Lagundi or Vitex negundo is a large shrub native to the Philippines that has been used as a traditional herbal medicine for centuries. Research conducted by the Philippine Department of Health has suggested that the plant has a number of practical uses, and its use is actively promoted by the government as a result. Outside of the Philippines, preparations of lagundi are sometimes available at stores which supply herbal medicines, or through practitioners of herbal and alternative medicine.
This plant is native to the swamps of the Philippines, where it can sometimes grow quite tall. It has a single thick, woody stem like a trunk, and the leaves appear palmately, in the form of five pointed leaves that splay out like the fingers of a hand. The leaves, root, flowers, and seeds of lagundi all appear to have medicinal value.

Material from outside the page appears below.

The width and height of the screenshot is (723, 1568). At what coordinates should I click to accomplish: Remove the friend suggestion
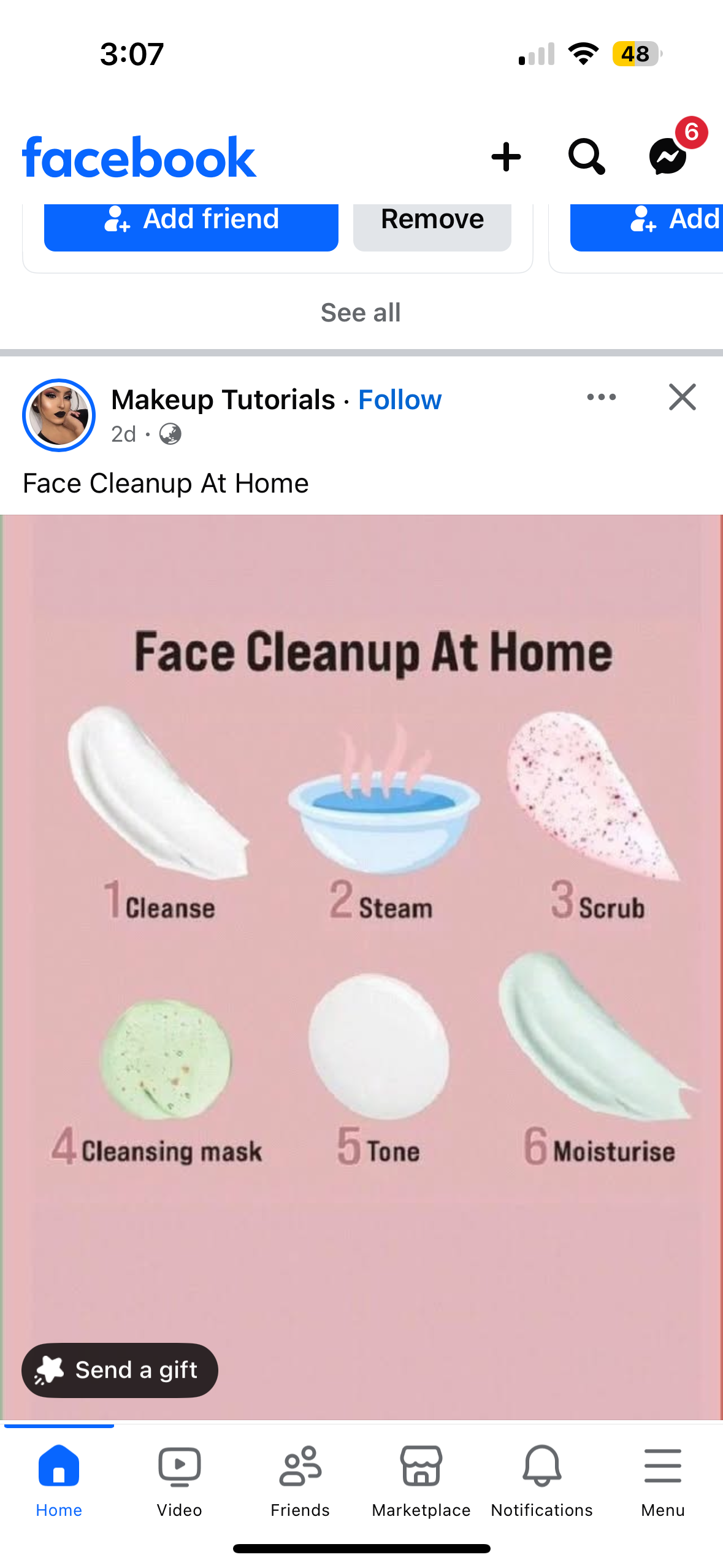(x=432, y=227)
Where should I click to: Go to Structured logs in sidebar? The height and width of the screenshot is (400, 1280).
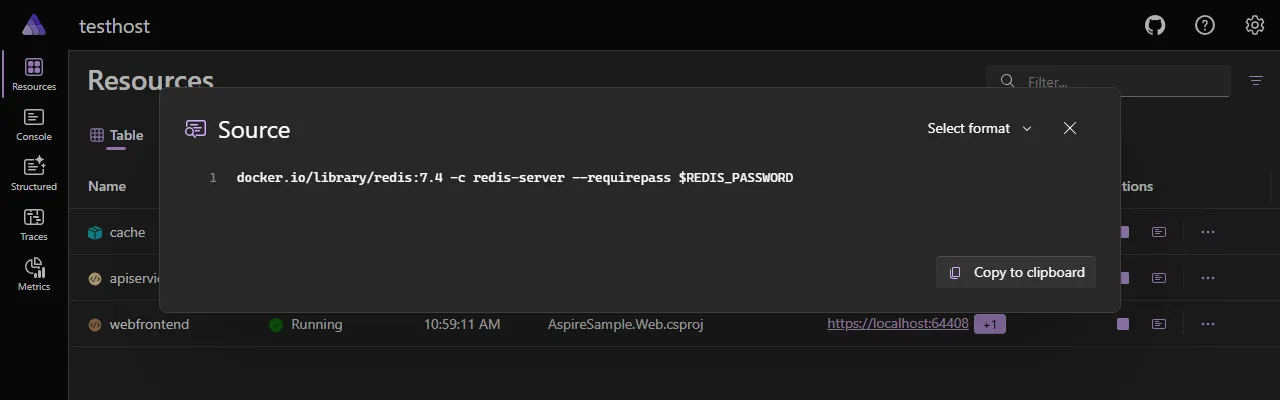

Preparations of lagundi have been used for a wide variety of complaints traditionally, although scientific research has concentrated on its use for respiratory complaints. It is generally accepted in the Philippines to be useful for coughs, asthma symptoms, and other respiratory problems, and the Philippine government actively promotes it as an alternative to Western cough medicines. Some doctors also prescribe it to assist in the treatment of asthma, as regular doses appear to reduce the strength of asthma attacks.
As an analgesic, lagundi also appears to have some efficacy. It has been compared to drugs like aspirin in trials that show that it may be useful in the treatment of things like pain after dental extractions. Some people like to take lagundi before going in for extractions, in an attempt to preempt the associated pain and discomfort.
Lagundi is prepared by boiling it, steeping it, and then straining it. At home, people make teas from the leaves, often producing a large amount and bottling the excess to use later. Commercially, lagundi can be purchased in the form of syrup or capsules to make it easier to handle. It is also blended in with cough medicines and other herbal remedies.
As with other herbal medicines, lagundi should not be taken without consulting a medical professional, as it may potentially conflict with other medications or it may be contraindicated for a particular condition. If a healthcare provider is resistant to herbal treatments, the patient may want to seek out a practitioner who supports complementary medicine so that he or she can get sound advice about whether or not this herb is safe to use.